━━━ Given data ━━━
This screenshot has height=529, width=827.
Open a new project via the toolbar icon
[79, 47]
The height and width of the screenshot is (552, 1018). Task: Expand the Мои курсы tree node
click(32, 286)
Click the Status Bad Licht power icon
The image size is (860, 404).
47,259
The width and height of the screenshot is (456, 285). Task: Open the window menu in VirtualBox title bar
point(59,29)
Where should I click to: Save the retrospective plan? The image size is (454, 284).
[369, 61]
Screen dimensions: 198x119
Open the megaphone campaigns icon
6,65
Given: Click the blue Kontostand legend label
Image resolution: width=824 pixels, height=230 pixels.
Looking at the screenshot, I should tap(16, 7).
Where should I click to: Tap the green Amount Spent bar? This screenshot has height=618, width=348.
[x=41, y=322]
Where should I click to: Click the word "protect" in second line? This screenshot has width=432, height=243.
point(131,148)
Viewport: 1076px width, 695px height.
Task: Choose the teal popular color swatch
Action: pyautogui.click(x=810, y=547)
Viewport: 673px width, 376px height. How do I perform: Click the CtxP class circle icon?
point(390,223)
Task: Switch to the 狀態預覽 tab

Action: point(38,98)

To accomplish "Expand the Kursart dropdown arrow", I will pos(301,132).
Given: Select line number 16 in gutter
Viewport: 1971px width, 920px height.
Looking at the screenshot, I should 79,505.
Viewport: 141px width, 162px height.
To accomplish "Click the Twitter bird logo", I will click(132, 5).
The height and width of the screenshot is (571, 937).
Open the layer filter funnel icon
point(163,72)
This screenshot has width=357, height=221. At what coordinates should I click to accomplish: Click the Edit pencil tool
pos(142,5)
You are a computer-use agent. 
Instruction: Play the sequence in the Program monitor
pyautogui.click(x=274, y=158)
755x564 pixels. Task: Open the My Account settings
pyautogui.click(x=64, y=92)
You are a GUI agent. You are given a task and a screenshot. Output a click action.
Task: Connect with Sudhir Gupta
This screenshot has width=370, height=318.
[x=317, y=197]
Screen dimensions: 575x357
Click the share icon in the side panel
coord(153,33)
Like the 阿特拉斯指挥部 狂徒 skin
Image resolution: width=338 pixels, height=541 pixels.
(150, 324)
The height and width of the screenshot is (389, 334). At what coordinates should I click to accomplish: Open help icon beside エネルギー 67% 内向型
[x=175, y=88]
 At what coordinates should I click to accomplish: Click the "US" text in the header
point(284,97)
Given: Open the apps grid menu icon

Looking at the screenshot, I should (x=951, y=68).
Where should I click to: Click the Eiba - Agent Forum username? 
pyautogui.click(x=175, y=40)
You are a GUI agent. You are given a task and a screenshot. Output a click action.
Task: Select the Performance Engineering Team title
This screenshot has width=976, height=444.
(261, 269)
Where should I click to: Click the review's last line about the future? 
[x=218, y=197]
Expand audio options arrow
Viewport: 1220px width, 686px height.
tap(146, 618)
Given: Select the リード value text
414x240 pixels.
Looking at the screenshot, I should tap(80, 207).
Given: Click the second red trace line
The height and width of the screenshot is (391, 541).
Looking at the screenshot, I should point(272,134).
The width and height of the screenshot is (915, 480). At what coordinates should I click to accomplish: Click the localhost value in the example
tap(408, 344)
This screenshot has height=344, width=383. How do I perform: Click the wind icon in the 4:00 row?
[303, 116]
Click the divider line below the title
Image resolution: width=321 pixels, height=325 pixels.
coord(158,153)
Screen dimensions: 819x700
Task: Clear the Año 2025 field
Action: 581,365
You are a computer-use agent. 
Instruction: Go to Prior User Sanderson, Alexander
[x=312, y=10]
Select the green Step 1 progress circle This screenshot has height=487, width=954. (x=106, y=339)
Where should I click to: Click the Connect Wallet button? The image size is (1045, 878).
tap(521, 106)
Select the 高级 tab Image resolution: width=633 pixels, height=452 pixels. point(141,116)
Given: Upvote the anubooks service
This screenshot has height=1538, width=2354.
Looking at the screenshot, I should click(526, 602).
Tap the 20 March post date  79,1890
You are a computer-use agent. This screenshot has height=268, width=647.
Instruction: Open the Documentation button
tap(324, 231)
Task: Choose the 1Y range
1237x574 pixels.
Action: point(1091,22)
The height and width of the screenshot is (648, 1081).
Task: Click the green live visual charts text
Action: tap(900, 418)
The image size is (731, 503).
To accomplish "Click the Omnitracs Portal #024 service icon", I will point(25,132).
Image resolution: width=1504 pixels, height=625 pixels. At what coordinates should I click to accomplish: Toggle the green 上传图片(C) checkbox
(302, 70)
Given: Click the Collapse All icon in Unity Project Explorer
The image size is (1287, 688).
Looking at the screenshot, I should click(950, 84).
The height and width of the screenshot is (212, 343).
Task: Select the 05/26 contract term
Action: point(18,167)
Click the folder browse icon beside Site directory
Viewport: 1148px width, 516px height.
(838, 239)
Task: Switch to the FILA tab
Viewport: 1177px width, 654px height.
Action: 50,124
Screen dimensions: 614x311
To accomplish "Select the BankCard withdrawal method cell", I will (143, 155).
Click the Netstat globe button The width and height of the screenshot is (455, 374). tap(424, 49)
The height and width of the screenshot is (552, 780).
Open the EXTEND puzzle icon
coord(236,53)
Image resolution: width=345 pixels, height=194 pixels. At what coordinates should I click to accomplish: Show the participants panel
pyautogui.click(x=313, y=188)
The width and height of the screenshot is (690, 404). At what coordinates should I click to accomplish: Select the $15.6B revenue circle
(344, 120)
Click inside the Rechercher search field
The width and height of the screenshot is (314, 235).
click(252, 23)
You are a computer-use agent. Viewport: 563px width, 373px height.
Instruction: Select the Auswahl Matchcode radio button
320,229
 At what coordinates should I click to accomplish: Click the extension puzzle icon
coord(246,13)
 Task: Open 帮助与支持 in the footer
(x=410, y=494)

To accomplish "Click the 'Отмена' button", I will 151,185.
━━━
_Goal of the exercise_: Above are some records; extract every one of them exactly.

_Task answer_:
This screenshot has height=529, width=827.
Open a new project via the toolbar icon
[79, 47]
The height and width of the screenshot is (552, 1018). Task: Expand the Мои курсы tree node
click(32, 286)
Click the Status Bad Licht power icon
The image size is (860, 404).
47,259
The width and height of the screenshot is (456, 285). Task: Open the window menu in VirtualBox title bar
point(59,29)
Where should I click to: Save the retrospective plan? The image size is (454, 284).
[369, 61]
Screen dimensions: 198x119
Open the megaphone campaigns icon
6,65
Given: Click the blue Kontostand legend label
Image resolution: width=824 pixels, height=230 pixels.
Looking at the screenshot, I should tap(16, 7).
Where should I click to: Tap the green Amount Spent bar? This screenshot has height=618, width=348.
[x=41, y=322]
Where should I click to: Click the word "protect" in second line? This screenshot has width=432, height=243.
point(131,148)
Viewport: 1076px width, 695px height.
Task: Choose the teal popular color swatch
Action: pyautogui.click(x=810, y=547)
Viewport: 673px width, 376px height. How do I perform: Click the CtxP class circle icon?
point(390,223)
Task: Switch to the 狀態預覽 tab

Action: point(38,98)

To accomplish "Expand the Kursart dropdown arrow", I will pos(301,132).
Given: Select line number 16 in gutter
Viewport: 1971px width, 920px height.
Looking at the screenshot, I should 79,505.
Viewport: 141px width, 162px height.
To accomplish "Click the Twitter bird logo", I will click(132, 5).
The height and width of the screenshot is (571, 937).
Open the layer filter funnel icon
point(163,72)
This screenshot has width=357, height=221. At what coordinates should I click to accomplish: Click the Edit pencil tool
pos(142,5)
You are a computer-use agent. 
Instruction: Play the sequence in the Program monitor
pyautogui.click(x=274, y=158)
755x564 pixels. Task: Open the My Account settings
pyautogui.click(x=64, y=92)
You are a GUI agent. You are given a task and a screenshot. Output a click action.
Task: Connect with Sudhir Gupta
This screenshot has width=370, height=318.
[x=317, y=197]
Screen dimensions: 575x357
Click the share icon in the side panel
coord(153,33)
Like the 阿特拉斯指挥部 狂徒 skin
Image resolution: width=338 pixels, height=541 pixels.
(150, 324)
The height and width of the screenshot is (389, 334). At what coordinates should I click to accomplish: Open help icon beside エネルギー 67% 内向型
[x=175, y=88]
 At what coordinates should I click to accomplish: Click the "US" text in the header
point(284,97)
Given: Open the apps grid menu icon

Looking at the screenshot, I should (x=951, y=68).
Where should I click to: Click the Eiba - Agent Forum username? 
pyautogui.click(x=175, y=40)
You are a GUI agent. You are given a task and a screenshot. Output a click action.
Task: Select the Performance Engineering Team title
This screenshot has width=976, height=444.
(261, 269)
Where should I click to: Click the review's last line about the future? 
[x=218, y=197]
Expand audio options arrow
Viewport: 1220px width, 686px height.
tap(146, 618)
Given: Select the リード value text
414x240 pixels.
Looking at the screenshot, I should tap(80, 207).
Given: Click the second red trace line
The height and width of the screenshot is (391, 541).
Looking at the screenshot, I should point(272,134).
The width and height of the screenshot is (915, 480). At what coordinates should I click to accomplish: Click the localhost value in the example
tap(408, 344)
This screenshot has height=344, width=383. How do I perform: Click the wind icon in the 4:00 row?
[303, 116]
Click the divider line below the title
Image resolution: width=321 pixels, height=325 pixels.
coord(158,153)
Screen dimensions: 819x700
Task: Clear the Año 2025 field
Action: 581,365
You are a computer-use agent. 
Instruction: Go to Prior User Sanderson, Alexander
[x=312, y=10]
Select the green Step 1 progress circle This screenshot has height=487, width=954. (x=106, y=339)
Where should I click to: Click the Connect Wallet button? The image size is (1045, 878).
tap(521, 106)
Select the 高级 tab Image resolution: width=633 pixels, height=452 pixels. point(141,116)
Given: Upvote the anubooks service
This screenshot has height=1538, width=2354.
Looking at the screenshot, I should click(526, 602).
Tap the 20 March post date  79,1890
You are a computer-use agent. This screenshot has height=268, width=647.
Instruction: Open the Documentation button
tap(324, 231)
Task: Choose the 1Y range
1237x574 pixels.
Action: point(1091,22)
The height and width of the screenshot is (648, 1081).
Task: Click the green live visual charts text
Action: tap(900, 418)
The image size is (731, 503).
To accomplish "Click the Omnitracs Portal #024 service icon", I will point(25,132).
Image resolution: width=1504 pixels, height=625 pixels. At what coordinates should I click to accomplish: Toggle the green 上传图片(C) checkbox
(302, 70)
Given: Click the Collapse All icon in Unity Project Explorer
The image size is (1287, 688).
Looking at the screenshot, I should click(950, 84).
The height and width of the screenshot is (212, 343).
Task: Select the 05/26 contract term
Action: point(18,167)
Click the folder browse icon beside Site directory
Viewport: 1148px width, 516px height.
(838, 239)
Task: Switch to the FILA tab
Viewport: 1177px width, 654px height.
Action: 50,124
Screen dimensions: 614x311
To accomplish "Select the BankCard withdrawal method cell", I will (143, 155).
Click the Netstat globe button The width and height of the screenshot is (455, 374). tap(424, 49)
The height and width of the screenshot is (552, 780).
Open the EXTEND puzzle icon
coord(236,53)
Image resolution: width=345 pixels, height=194 pixels. At what coordinates should I click to accomplish: Show the participants panel
pyautogui.click(x=313, y=188)
The width and height of the screenshot is (690, 404). At what coordinates should I click to accomplish: Select the $15.6B revenue circle
(344, 120)
Click inside the Rechercher search field
The width and height of the screenshot is (314, 235).
click(252, 23)
You are a computer-use agent. Viewport: 563px width, 373px height.
Instruction: Select the Auswahl Matchcode radio button
320,229
 At what coordinates should I click to accomplish: Click the extension puzzle icon
coord(246,13)
 Task: Open 帮助与支持 in the footer
(x=410, y=494)

To accomplish "Click the 'Отмена' button", I will 151,185.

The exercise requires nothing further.